TOOL USED TO ASSESS SCORE: Examination of the eye was facilitated by the use of the light source from a standard ophthalmoscope.

Results and discussion

In vivo

Resultsopen allclose all

Irritant / corrosive response data:

Dulling of the normal lustre of the cornea was noted in the treated eye one hour after treatment. Scattered or diffuse corneal opacity was noted at the treated eye at the 24-hour observation with translucent corneal opacity at the 48, 72-hour and the 7 and 14-day observations. Scattered or diffuse corneal opacity was noted in the treated eye at the 21-day observation.

Iridial inflammation was noted in the treated eye one hour after treatment and at the 24, 48, 72-hour and 7-day observations.

Moderate conjunctival irritation was noted in the treated eye one hour after treatment and at the 24, 48, 72-hour, 7 and 14-day observations.

Vascularisation, with a generalised ingrowth of vessels for approximately 3 to 4 mm, was noted in the treated eye at the 7, 14 and 21-day observations with ectropion also noted in the treated eye at the 14-day observation.

Cornea effects noted at the 21-day observation were considered to be irreversible.

Other effects:

Body weight: All animals showed expected gain in bodyweight during the study.

Applicant's summary and conclusion

Interpretation of results:

corrosive

Remarks:

Migrated information Criteria used for interpretation of results: EU

Conclusions:

CLP: Eye irrit 1, H318
DSD: Xi, R41

Executive summary:

Introduction. The study was performed to assess the irritancy potential of the test material to the eye of the New Zealand White rabbit. The method was designed to meet the requirements of the following:

-OECD Guidelines for the Testing of Chemicals No. 405 "Acute Eye Irritation/Corrosion" (adopted 24 February 1987)

-Commission Directive 92/69/EEC Method B5 Acute Toxicity (Eye Irritation)

Result. A single application of the test material to the non-irrigated eye of one rabbit produced irreversible effects. Reactions noted included translucent corneal opacity, iridial inflammation, moderate conjunctival irritation, dulling of the normal lustre of the cornea, ectropion and vascularisation with a generalised ingrowth of vessels for approximately 3 to 4 mm.

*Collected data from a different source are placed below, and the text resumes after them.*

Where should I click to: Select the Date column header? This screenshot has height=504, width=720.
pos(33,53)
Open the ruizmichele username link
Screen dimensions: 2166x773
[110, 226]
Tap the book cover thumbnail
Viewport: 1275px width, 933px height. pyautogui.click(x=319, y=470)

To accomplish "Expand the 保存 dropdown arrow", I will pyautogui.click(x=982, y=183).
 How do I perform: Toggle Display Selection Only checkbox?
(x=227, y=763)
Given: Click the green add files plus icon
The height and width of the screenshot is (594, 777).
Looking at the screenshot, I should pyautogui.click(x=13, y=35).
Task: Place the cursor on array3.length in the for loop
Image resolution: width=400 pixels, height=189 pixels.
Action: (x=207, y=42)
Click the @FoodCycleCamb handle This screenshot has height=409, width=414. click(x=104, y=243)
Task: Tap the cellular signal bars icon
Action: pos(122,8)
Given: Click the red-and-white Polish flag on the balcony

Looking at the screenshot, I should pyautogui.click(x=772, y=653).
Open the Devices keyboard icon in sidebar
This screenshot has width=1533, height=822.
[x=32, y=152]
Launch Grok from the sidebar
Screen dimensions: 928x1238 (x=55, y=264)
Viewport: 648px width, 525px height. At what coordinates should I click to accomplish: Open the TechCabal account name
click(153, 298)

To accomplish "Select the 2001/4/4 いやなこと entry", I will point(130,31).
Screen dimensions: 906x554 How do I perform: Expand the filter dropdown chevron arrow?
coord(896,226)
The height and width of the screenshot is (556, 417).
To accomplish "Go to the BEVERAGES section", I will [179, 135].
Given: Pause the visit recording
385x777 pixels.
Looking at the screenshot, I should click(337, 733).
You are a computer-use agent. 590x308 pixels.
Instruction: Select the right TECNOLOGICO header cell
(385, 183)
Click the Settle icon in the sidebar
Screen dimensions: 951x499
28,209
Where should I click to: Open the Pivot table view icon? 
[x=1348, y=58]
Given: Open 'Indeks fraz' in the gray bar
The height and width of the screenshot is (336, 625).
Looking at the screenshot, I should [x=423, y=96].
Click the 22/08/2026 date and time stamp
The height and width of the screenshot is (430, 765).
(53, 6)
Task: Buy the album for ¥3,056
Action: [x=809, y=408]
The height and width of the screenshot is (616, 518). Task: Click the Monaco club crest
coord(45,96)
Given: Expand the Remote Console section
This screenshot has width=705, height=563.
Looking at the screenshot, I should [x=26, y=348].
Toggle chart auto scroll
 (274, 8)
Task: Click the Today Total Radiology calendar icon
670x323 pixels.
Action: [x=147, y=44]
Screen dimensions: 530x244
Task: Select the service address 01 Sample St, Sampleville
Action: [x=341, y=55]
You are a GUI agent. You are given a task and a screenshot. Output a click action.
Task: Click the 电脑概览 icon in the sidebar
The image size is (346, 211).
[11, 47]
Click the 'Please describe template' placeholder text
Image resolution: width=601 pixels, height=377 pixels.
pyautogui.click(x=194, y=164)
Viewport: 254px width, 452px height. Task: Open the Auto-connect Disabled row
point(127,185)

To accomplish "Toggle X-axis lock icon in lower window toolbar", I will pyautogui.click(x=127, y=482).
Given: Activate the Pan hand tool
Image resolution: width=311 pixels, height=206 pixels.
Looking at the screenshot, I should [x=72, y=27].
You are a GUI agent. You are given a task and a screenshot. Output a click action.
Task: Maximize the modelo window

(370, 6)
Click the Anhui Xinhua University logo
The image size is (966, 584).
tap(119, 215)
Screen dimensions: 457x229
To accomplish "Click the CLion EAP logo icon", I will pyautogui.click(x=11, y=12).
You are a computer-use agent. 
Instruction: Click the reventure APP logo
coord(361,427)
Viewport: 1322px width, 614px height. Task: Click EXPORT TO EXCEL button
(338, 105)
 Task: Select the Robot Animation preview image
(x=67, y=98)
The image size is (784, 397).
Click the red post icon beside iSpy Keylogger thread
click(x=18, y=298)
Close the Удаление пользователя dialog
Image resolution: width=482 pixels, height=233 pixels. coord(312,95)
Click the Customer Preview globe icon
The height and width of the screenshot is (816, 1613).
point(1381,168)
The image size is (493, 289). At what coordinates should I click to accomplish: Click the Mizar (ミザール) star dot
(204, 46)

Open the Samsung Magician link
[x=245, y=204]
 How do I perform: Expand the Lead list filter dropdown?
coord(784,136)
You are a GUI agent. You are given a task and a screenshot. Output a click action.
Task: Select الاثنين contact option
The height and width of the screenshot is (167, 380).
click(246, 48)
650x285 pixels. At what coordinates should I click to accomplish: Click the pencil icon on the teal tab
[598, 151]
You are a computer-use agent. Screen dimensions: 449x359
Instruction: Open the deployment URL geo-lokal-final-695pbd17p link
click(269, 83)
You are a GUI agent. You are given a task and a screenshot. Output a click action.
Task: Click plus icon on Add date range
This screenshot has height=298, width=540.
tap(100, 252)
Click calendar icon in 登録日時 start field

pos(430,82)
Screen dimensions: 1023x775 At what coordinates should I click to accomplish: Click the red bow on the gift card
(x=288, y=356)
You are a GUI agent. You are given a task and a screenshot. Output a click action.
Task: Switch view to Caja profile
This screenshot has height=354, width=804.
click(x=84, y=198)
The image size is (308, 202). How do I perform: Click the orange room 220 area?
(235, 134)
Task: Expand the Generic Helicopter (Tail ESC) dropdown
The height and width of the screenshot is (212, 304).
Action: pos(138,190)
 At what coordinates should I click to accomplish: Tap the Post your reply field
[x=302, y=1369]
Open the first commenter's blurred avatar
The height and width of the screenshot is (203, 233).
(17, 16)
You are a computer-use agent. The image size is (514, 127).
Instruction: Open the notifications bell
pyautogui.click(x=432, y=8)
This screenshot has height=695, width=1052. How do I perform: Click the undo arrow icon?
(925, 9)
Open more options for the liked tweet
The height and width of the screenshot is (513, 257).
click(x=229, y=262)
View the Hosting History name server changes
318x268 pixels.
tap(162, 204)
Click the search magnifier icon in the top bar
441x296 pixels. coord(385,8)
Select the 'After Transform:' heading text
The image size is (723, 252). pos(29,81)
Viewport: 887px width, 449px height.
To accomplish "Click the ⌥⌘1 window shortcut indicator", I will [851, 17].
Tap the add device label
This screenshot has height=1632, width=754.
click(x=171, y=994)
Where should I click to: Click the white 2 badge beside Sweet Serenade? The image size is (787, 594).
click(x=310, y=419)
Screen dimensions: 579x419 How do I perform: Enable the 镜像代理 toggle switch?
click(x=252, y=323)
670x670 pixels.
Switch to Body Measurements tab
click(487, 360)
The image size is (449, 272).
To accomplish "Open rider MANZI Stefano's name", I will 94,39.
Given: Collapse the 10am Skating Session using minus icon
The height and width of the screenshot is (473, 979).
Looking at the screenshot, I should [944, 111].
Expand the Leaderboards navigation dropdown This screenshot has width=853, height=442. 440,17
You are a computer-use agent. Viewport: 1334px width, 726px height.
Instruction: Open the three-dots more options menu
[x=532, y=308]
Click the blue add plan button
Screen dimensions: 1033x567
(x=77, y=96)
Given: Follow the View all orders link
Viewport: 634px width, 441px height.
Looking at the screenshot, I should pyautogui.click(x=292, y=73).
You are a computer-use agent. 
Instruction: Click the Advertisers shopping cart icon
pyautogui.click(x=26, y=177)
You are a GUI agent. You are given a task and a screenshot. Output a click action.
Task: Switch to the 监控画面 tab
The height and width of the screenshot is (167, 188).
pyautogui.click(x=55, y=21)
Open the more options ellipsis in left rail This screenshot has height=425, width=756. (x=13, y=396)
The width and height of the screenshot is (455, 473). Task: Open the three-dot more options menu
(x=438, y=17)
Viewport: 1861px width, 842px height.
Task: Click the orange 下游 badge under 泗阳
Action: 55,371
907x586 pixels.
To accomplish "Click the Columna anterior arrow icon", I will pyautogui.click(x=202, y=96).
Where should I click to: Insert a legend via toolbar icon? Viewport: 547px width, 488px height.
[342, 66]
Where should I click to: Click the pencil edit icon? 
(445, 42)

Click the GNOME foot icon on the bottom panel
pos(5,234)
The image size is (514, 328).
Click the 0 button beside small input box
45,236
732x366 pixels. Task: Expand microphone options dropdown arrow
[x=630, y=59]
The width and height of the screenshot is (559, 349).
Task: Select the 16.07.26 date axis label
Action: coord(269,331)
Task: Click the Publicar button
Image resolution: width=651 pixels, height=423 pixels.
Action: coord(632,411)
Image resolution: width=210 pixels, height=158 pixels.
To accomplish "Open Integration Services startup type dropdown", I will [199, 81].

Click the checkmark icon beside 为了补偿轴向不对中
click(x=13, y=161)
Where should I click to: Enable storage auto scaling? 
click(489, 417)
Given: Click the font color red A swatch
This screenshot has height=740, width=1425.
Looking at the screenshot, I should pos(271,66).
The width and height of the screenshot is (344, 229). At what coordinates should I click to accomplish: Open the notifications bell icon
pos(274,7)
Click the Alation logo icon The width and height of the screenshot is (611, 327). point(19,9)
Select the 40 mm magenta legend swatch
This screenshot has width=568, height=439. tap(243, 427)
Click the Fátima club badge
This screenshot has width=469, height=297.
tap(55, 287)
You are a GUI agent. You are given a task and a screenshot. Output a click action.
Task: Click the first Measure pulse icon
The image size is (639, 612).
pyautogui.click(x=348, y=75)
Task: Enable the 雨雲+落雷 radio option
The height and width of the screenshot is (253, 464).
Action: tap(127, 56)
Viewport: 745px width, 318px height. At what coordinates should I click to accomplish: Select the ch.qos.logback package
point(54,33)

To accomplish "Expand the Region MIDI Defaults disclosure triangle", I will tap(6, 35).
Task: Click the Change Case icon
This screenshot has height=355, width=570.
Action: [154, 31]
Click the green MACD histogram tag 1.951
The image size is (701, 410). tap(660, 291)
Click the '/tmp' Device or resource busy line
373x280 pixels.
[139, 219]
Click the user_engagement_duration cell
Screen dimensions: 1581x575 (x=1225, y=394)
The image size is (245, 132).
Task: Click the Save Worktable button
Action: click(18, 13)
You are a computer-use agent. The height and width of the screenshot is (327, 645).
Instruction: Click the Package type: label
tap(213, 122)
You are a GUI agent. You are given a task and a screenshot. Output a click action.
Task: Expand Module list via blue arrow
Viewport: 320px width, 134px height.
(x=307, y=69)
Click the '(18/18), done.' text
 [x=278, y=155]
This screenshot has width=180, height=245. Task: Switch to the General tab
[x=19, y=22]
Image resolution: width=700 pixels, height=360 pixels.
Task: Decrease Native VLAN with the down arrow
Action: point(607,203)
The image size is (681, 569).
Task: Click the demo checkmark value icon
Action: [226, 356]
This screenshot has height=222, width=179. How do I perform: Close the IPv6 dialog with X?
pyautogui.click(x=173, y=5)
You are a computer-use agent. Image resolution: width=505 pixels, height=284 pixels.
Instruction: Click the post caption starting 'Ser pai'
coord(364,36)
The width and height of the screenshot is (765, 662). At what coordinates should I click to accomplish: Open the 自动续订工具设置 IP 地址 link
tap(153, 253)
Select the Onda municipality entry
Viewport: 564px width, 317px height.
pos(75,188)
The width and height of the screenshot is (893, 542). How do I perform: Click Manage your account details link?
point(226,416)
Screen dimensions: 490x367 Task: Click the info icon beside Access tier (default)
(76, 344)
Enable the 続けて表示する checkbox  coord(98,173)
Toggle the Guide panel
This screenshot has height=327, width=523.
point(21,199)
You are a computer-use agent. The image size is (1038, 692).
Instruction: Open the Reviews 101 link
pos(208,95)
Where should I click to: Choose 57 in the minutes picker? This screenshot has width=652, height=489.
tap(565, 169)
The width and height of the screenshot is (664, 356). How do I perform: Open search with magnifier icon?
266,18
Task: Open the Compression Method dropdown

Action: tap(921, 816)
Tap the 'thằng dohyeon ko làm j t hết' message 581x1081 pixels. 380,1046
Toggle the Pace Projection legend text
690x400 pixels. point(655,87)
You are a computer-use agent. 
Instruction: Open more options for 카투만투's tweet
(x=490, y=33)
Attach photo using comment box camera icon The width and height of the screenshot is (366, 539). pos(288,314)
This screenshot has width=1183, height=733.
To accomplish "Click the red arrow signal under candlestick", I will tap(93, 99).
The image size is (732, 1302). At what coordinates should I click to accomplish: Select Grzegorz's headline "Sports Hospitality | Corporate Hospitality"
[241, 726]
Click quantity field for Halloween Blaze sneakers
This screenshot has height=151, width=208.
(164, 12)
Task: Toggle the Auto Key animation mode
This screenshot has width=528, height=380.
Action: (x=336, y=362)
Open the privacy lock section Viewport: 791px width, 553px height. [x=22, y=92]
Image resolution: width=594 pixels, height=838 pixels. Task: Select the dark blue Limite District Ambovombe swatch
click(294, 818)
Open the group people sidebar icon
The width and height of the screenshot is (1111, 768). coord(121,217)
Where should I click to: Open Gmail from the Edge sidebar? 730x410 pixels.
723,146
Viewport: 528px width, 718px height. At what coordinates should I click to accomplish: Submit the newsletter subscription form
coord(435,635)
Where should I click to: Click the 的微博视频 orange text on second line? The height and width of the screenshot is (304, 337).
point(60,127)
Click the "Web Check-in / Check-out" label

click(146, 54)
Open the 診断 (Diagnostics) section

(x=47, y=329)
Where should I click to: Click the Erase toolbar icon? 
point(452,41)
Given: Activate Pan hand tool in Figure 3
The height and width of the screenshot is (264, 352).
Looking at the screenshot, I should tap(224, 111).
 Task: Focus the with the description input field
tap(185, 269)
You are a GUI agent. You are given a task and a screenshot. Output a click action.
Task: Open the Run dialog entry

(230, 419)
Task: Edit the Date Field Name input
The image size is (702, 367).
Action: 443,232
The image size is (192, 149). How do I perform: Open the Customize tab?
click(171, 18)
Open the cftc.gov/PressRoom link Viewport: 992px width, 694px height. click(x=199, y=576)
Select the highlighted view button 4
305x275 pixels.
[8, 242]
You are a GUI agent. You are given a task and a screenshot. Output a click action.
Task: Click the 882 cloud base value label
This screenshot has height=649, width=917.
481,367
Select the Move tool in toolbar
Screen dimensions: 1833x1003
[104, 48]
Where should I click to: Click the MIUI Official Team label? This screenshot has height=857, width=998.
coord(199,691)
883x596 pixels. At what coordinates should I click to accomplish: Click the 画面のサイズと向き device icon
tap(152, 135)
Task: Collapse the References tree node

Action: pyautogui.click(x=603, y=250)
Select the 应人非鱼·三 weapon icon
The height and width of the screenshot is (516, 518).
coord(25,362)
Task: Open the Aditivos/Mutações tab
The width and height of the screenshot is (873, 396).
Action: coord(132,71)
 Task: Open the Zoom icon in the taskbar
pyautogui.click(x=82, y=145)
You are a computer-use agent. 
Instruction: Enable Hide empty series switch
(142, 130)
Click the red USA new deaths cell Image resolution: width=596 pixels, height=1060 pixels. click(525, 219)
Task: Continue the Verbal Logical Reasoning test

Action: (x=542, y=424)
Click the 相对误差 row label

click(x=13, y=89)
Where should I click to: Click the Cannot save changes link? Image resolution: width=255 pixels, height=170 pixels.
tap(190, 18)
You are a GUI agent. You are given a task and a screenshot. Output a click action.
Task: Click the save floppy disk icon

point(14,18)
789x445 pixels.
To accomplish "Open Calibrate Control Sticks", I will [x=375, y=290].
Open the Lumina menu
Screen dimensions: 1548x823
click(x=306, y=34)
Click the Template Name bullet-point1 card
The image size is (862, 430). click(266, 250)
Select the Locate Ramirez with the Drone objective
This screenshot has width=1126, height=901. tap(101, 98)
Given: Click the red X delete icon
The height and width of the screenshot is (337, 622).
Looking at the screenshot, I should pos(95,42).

Corneal opacity was not reversible within the observation period of 21 days.

Conclusion. The test material produced irreversible effects and was considered to be corrosive to the rabbit eye.

The test material was also considered to be irritant according to EU labelling regulations Commission Directive 93/21/EEC. It is reasonable to assume that the symbol "Xi", the indication of danger "Irritant" and the highest risk phrase R 41 "RISK OF SERIOUS DAMAGE TO EYES" are therefore required. Under the GHS it is classified under the health hazard category "Eye Damge 1" with a hazard statement H318: Causes serious eye damage.